In ECM research, fibroblast signaling environments are commonly characterized by coordinated regulation of matrix synthesis, processing, crosslinking, and degradation. Experimental readouts often focus on:

• Collagen-related markers and ECM structural proteins (transcripts and protein abundance)
• Matrix turnover signatures (e.g., MMP/TIMP expression, ECM degradation products)
• Adhesion and mechano-signaling nodes (integrin-linked pathways, kinase/transcription factor activation patterns)

As a lipidated peptide tool compound, Matrixyl may be used to interrogate how peptide–interface behavior (membrane association, local concentration effects, adsorption to labware) can modulate stimulus–response relationships and contribute to observed changes in ECM-related endpoints in controlled in-vitro systems.
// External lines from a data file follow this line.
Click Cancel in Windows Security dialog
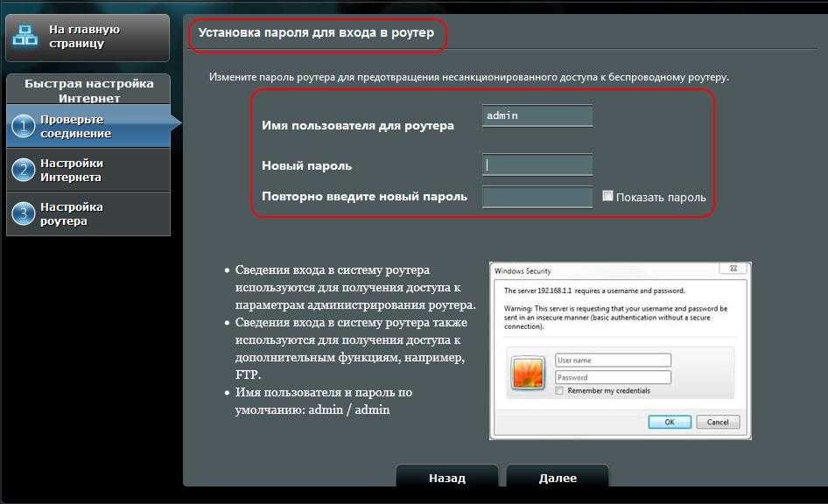Viewport: 828px width, 504px height. pos(718,422)
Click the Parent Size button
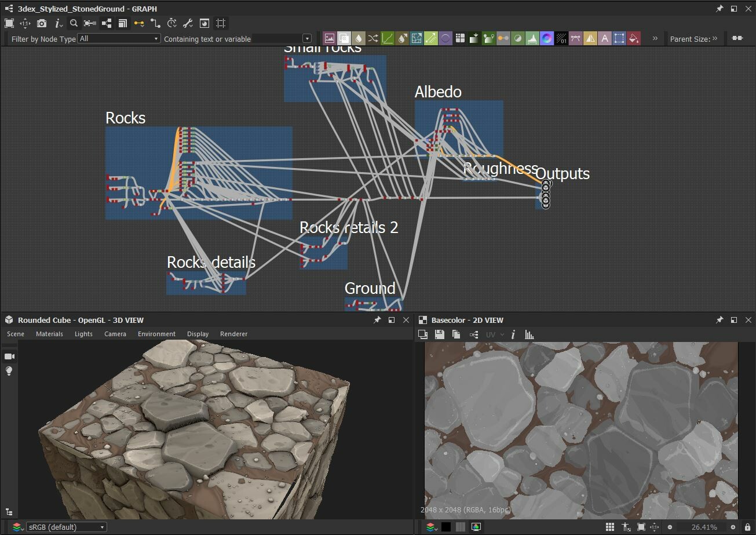Viewport: 756px width, 535px height. click(693, 38)
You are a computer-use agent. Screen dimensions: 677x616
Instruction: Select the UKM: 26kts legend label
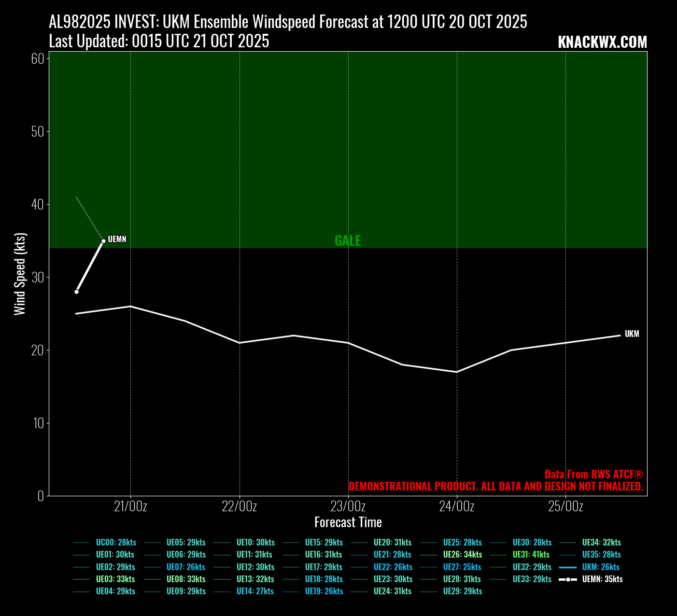(x=601, y=567)
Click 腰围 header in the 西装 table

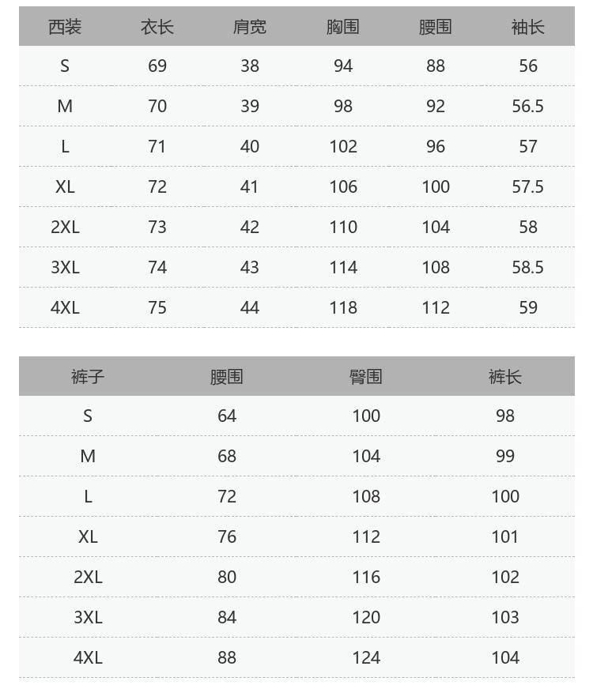tap(436, 27)
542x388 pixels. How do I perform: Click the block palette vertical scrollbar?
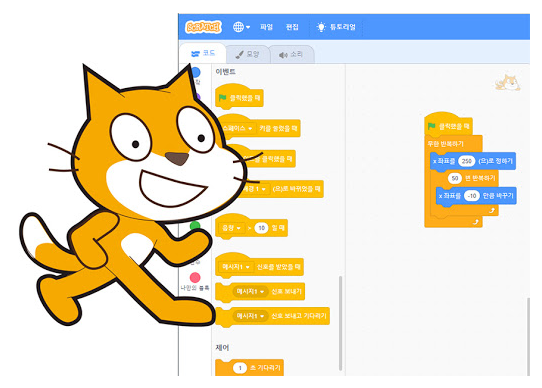[x=340, y=323]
1) Fibroblast / ECM Marker Studies (In Vitro)

Published laboratory work has evaluated palmitoylated peptide motifs such as C16-linked KTTKS sequences in fibroblast systems, using ECM-relevant endpoints (e.g., collagen-associated readouts) as part of controlled mechanistic study designs. These studies are frequently used to guide assay optimization and hypothesis generation for ECM signaling investigations in vitro.

2) Translational Cosmetic-Science Literature (Human Skin Appearance Endpoints)

Cosmetic-science and dermatology-adjacent literature has discussed topical palmitoyl pentapeptide findings in photoaged skin appearance contexts (e.g., elasticity / fine lines) as observational outcomes reported in the cosmetic literature. These summaries are provided for background only and should be interpreted within the limitations of formulation differences, study design variability, and endpoint selection.

3) Future Research Directions (Method Standardization & Advanced Models)

Ongoing research interest in lipidated peptide motifs like palmitoyl pentapeptides includes expanded structure–activity analyses, comparative evaluation across related lipopeptides, and improved standardization for quantifying ECM deposition and organization. Additional directions include evaluation in complex culture systems (e.g., 3D matrices and organotypic models) and deeper pathway mapping of matrix-associated transcriptional responses in controlled preclinical settings.

Important: All research summaries above reflect non-clinical observations and are provided solely to support experimental planning and mechanistic discussion.